Most of the participants said they could not have had children earlier because of their circumstances.
Nearly half the women said that the difficulties they had in conceiving, and the need to use IVF, were the primary disadvantages of trying to become a parent at a later age.
In fact, many of the women said that because of their ages, they were advised to "go straight to IVF" when they decided to get pregnant. Most were told at some point during the treatment that their odds were poor. As a result, many said they felt lucky and appreciative to have had a child. Half of them conceived and gave birth after only one cycle of IVF.
Participants also said they believed they would have had more energy for parenting if they were younger. More than a third of the women and a quarter of the men said a disadvantage was a lack of physical energy.
Other disadvantages cited were concerns about being healthy and living long enough to see their children become adults; having a smaller family than they'd wished; and feeling stigmatized for being older parents.
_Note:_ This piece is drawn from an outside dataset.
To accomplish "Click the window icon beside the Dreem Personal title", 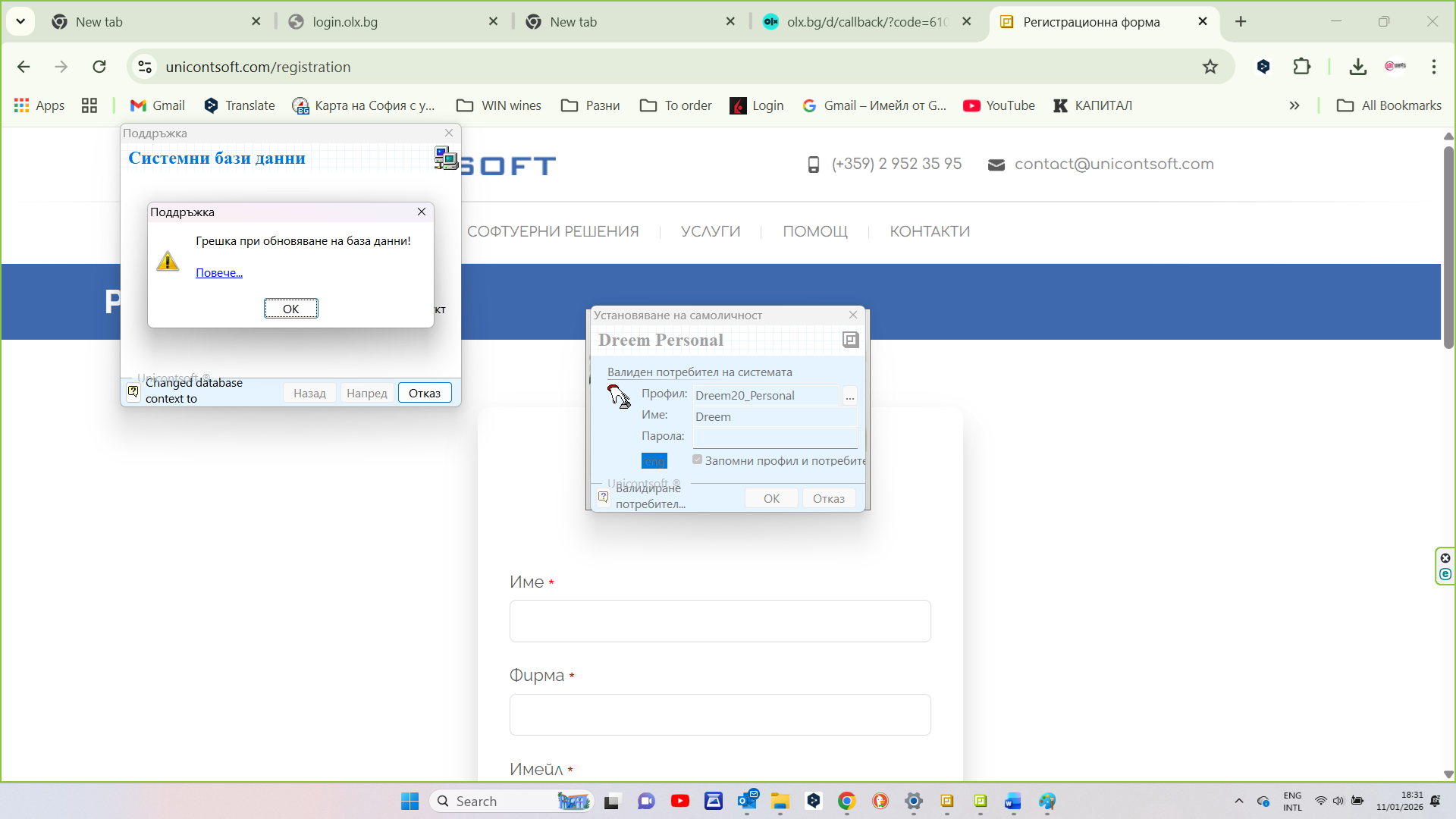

The disadvantages had enough of an effect on the participants' conception and parenting experience that most said the best time for having kids would be five to 10 years earlier in life, the researchers concluded.
"Parenting in their 30s was imagined to reflect a compromise" between the financial and emotional advantages of becoming a parent later and the lack of energy and other drawbacks, they wrote.
Their findings were published online Feb. 14 in the journal Human Reproduction.